We are all familiar with prejudice; it has many disguises, culture, religion, male/female roles, racism, nationalism, sexuality, etc. Many of us are disgusted by this injustice. As long as there is prejudice we claim we will never be equals. We shout out against judgment.

But at the same time it is prejudging that keeps us from knowing ourselves. If you think about it, you are the one, you have to favor. Only you can satisfy your body needs, your sense indulgence, your intellectual curiosity, and all your ambitions. When you are sick only you really feel the pain. When you are happy only you can rejoice the most. When you are on your death bed, only you experience your desire to live.

Too much pleasure is often more fatal than none at all. When we hear of someone dying of alcoholism, lung poising, or any other diseases derived by access of addiction, we often feel that won’t happen to me, surly I don’t over indulge. But, time is short and as long as we are slave to pleasures and desires we have no time to contemplate death and the spiritual afterlife. As long as we value comfort and pleasure over effort, we will never have the strength and discipline for deeper understanding. As long as we hold dogma and intellectual ideas over real experience we can never have a real perception of God. As long as we battle over religious beliefs and keep ourselves separate from each other, the earth and cosmos we will never realize the meaning of ‘God is everywhere.’

No father thinks his child is ugly, because all our ideas are our own creation. We are always partial to ourselves, thinking it’s not me. We create our own prejudice. If we are to reach beyond war, hunger, unhealthy desires, power and injustice to one another, and realize the heaven on earth, we must confront judgment first within ourselves in this way we open the doors to new possibilities.

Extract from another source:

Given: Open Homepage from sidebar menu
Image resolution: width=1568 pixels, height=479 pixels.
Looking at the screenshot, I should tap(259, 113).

Below are some ways to remove internal judgments:

What are you afraid of: Most often prejudice stems from fear. If you dislike a certain group, whether it is religion, sexual orientation, political persuasion or just plain beliefs, unless it threatens your life, ask yourself, ‘What am I really afraid of’, ‘can I agree to disagree and live and let live?’ Questions like these give you a clear picture of what you need to dissolve within yourself to free your mind and develop compassion for others.

Beliefs: What beliefs about myself and others and how things ‘should be’ cause me to hold back, to blame or give me excuses to behave in a selfish way?

Goals and Values: What goals and values do I have in common with those I view as enemies or competition? How can I perceive ‘there is more than enough for all?’

Finally, prejudice is a tricky thing: your beliefs always appear to be logical and solid-that’s’ their nature-but the world changes when beliefs once viewed solid crumble under the passing of time. For example; the world is not flat, but people believed it so, and went to great trouble to keep it so, until new discoveries changed their perception.